** Start of Text block **

- Born: Peter Hampson Ditchfield 20 April 1854 Westhoughton, Lancashire
- Died: 16 September 1930 (aged 76) Barkham, Berkshire
- Resting place: Barkham
- Education: Royal Grammar School, Clitheroe; Oriel College, Oxford
- Alma mater: Oriel College, Oxford
- Occupations: Priest, historian, editor
- Known for: English local history

= Peter Ditchfield =

British priest, historian and author

Rev. Peter Hampson Ditchfield, FSA (20 April 1854 – 16 September 1930) was a Church of England priest, historian and prolific author. He is notable for having co-edited three Berkshire volumes of the Victoria County History which were published between 1907 and 1924.

==Life==
Peter Ditchfield was born in Westhoughton, Lancashire in 1854. He was schooled at the Clitheroe Royal Grammar School and studied at Oriel College, Oxford. He was ordained deacon in 1878 and priest in 1879. He served as curate of St Michael's parish church, Sandhurst until 1880, followed by a second curacy at Christ Church, Reading, Berkshire.

He was appointed Rector of Barkham in 1886: a post that he held until his death. From 1886 until 1903 he was Inspector of Schools for the Diocese of Oxford.

He was an historian and a prolific author. He also co-edited with William Page three Berkshire volumes of the Victoria County History, which were published in 1907, 1923 and 1924.

Ditchfield was concerned about the urban development of historic towns and published Vanishing England in 1919.

He served as Secretary of the Berkshire Archaeological Society for 38 years until 1929, when he became its president. He edited the Berks, Bucks and Oxon Archaeological Journal from 1897 until his death.

** End of Text block **
** Start of Provided material **

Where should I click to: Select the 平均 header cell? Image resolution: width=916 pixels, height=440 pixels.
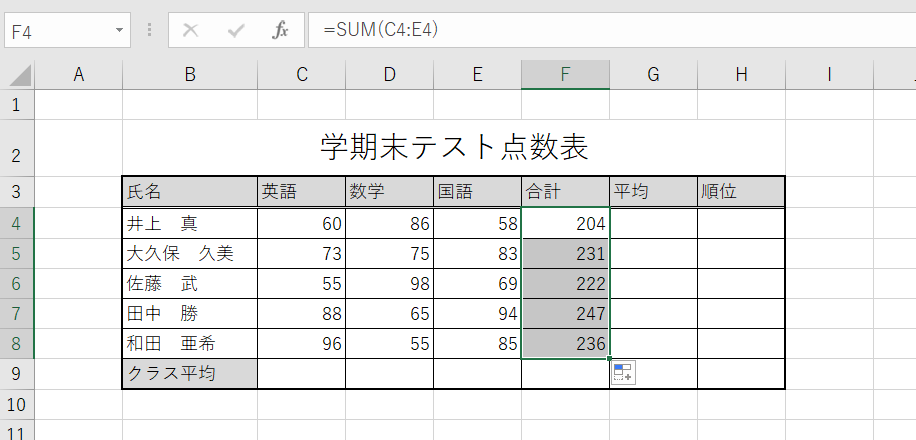(x=653, y=191)
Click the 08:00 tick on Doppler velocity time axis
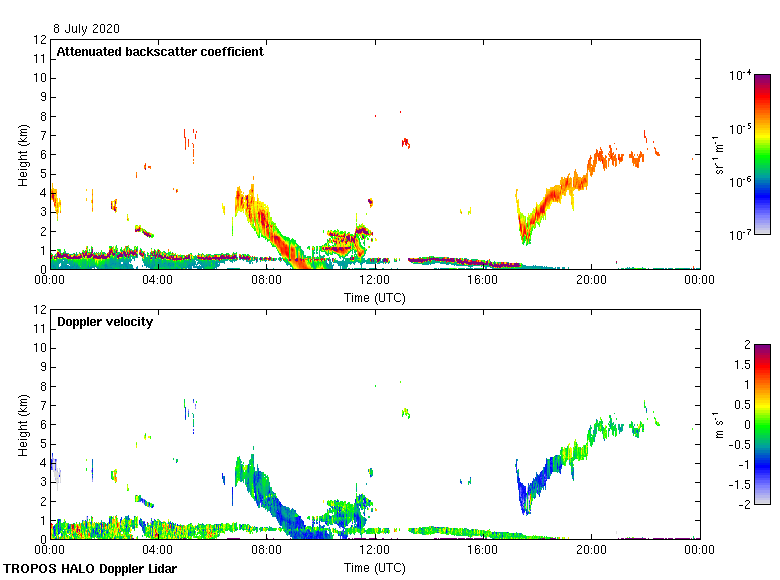The width and height of the screenshot is (780, 580). coord(267,550)
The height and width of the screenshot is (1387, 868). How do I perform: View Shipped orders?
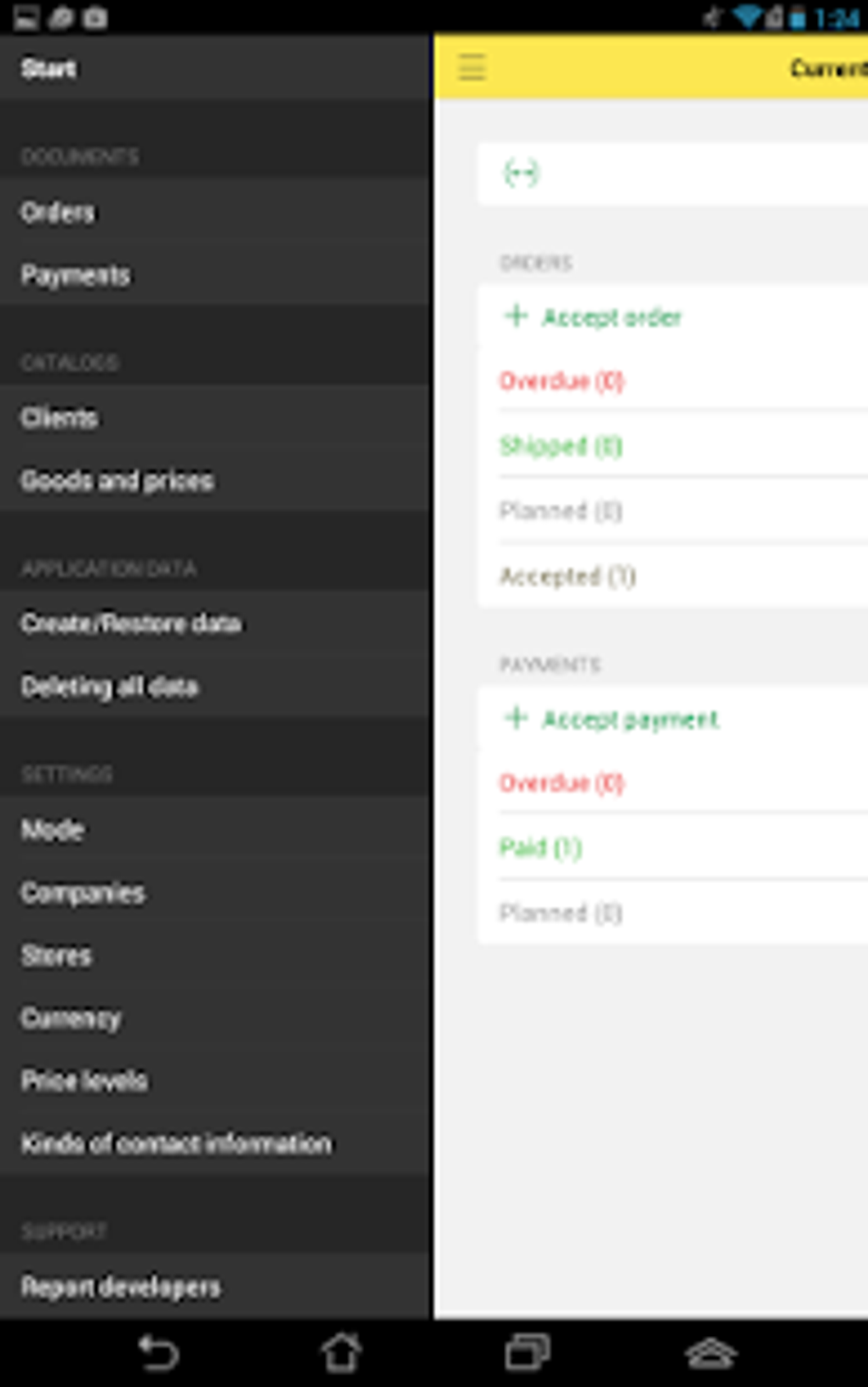point(561,446)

** End of Provided material **

Tasks and exercises:
1. Summarize the Peter Ditchfield biography in two sentences.
2. Print the passage of the Peter Ditchfield biography that opens with the words containing "He was an historian" and closes with "England in 1919.".
3. Write what comes next in the Peter Ditchfield biography after its final sentence.
The lines above are material separate from the biography.

Outputs by task:
1. Peter Hampson Ditchfield (1854–1930) was a Church of England priest, historian and prolific author who served as Rector of Barkham from 1886 until his death. With William Page he co-edited three Berkshire volumes of the Victoria County History, published in 1907, 1923 and 1924.

2.
He was an historian and a prolific author. He also co-edited with William Page three Berkshire volumes of the Victoria County History, which were published in 1907, 1923 and 1924.

Ditchfield was concerned about the urban development of historic towns and published Vanishing England in 1919.

3.
Ditchfield was a Freemason. He was Grand Chaplain of the Freemasons of England in 1917 and of the Mark Masons in 1918.

==Personal life==
In 1898 Ditchfield married the daughter of Charles Smith of Ravenswood, Berkshire.

==Selected works==
- "Our English Villages Their Story and Antiquities" (1889)
- "Old English Sports, Pastimes and Customs" (1891)
- "The Tourist's Guide to Berkshire; with some preliminary remarks as to its early History, Antiquities, Worthies, etc." (1892)
- "The Church in the Netherlands" (1892)
- "Books Fatal to their Authors" (1895)
- "Old English Customs Extant at the Present Time; an Account of Lord Observances, Festival Customs and Ancient Ceremonies Yet Surviving in Great Britain" (1896)
- "Bygone Berkshire" (1896)
- "The Story of our English Towns" (1897)
- "Memorials of Old Buckinghamshire" (1901)
- "English Villages" (1901)
- "An Illustrated Guide to the Cathedrals of Great Britain" (1902)
- "Memorials of Old Oxfordshire" (1903)
- "English Gothic Architecture" (1904)
- "City Companies of London and Their Good Works: a Record of Their History, Charity and Treasure" (1904)
- "Picturesque English Cottages and their Doorway Gardens" (1905)
- "Faithful Jess. A Village Story" (1907)
- "Memorials of Old Kent" (1907) co-authored with George Clinch
- "The Parish Clerk" (1907)
- Page, William (1907). "Victoria County History: A History of the County of Berkshire, Volume 2"
- "The Old-Time Parson" (1908)
- "Memorials of Old London" (1908)
- "Memorials of Old London" (1908)
- "The Charm of the English Village" (1908)
- "Memorials of Old Lancashire" (1909)
- "Memorials of Old Lancashire" (1909)
- "The Parson's Pleasance" (1910)
- "The Manor Houses of England" (1910)
- "Vanishing England" (1910)
- "Memorials of Old Cheshire" (1910) edited with the Ven. Edward Barber
- "The Arts of the Church: Symbolism of the Saints" (1910)
- "Memorials of Old Gloucestershire" (1911)
- "Out of the Ivory Palaces" (1911)
- "The Counties of England" (1912)
- "The Counties of England" (1912)
- "The Old English Country Squire" (1912)
- "The Cottages and the Village Life of Rural England" (1912)
- "Oxfordshire" (1912)
- "London Survivals. A Record of the Old Buildings and Associations of the City" (1914)
- "The Village Church" (1914)
- "The England of Shakespeare" (1917)
- "Old Village Life Or, Glimpses of Village Life Through All Ages" (1920)
- "Byways in Berkshire and the Cotswolds" (1920)
- "The City of London" (1921)
- "Country Folk a Pleasant Company" (1923)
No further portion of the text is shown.